24. Bölüm
Tubanur Peker / Ruhun Kefeni (1 ve 2) / 24. Bölüm: Kanlı Plan

24. Bölüm: Kanlı Plan

Tubanur Peker
tubanurpeker1006

Hayat der ya bak bugün mutlusun ama yarınını sana garanti vermicem. Aslında güldükten 1 saniye sonrası bile gülmemiz için asala garanti değildi.

"Asu kimin kızı?" Diye sordum.

"Öykü'nün kızı." Dediği an başımdan aşağı kaynar sular döküldü. Asu annesine teyze mi diyordu?

"Siz bunu nasıl yaptınız ya nasıl?" Diye sert bir şekilde sordum.

"Yaren yapma kızım." Dedi annem ağlamaklı sesiyle.

"Yaren bağırma!" Diye sert çıkıştı babam.

"Sen buraya nasıl geldin!" Diye bağırarak o kıza baktım.

"Dedem gönderdi, kapının açıldığını hissedince." Dediğinde ona nefret dolu baktım.

"Defol git sakın gelme bir daha buraya!" Diye bağırdım.
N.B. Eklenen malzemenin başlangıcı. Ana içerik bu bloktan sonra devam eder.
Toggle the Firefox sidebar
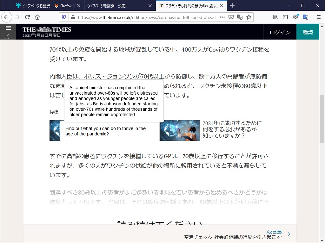The width and height of the screenshot is (325, 243). (x=285, y=17)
O arkasını döndükten sonra annem arkasından seslendi.

"İrem, ablanı yalnız bırakma kızım." Dedi annem ve İrem dediği kız yarasa olup gitti.

"O benim yanıma gelemez!" Diye bağırdım ve ayağa kalktım. Ayaz kolumdan tutup beni geri yerime oturttu.

"Yaren otur sakin ol artık. O da senin kardeşin! Ona bu kadar yüklenme, biliyorum Asu'yu çok seviyorsun ama her ne olursa olsun öz kardeşini reddetme!" Dedi ve bana sarıldı.

“Benim tek bir kardeşim var!” Göz yaşlarımı tutamadım ben ağladıkça Ayaz bana daha sıkı sarıldı.

“Yaren kızım, nolur yapma bunu bize İrem bunları haketmiyor kızım. O daha çok küçük.” Evet o da Asu’nun yaşındaydı ama bu hikayede ki en masum kişi Asu’ydu o değildi.

“Yaren kardeşini sana bırakıp gitmek istiyoruz kızım.” Dedi babam ve Ayaz’dan ayrıldım. Başımı dik tutarak onlara baktım.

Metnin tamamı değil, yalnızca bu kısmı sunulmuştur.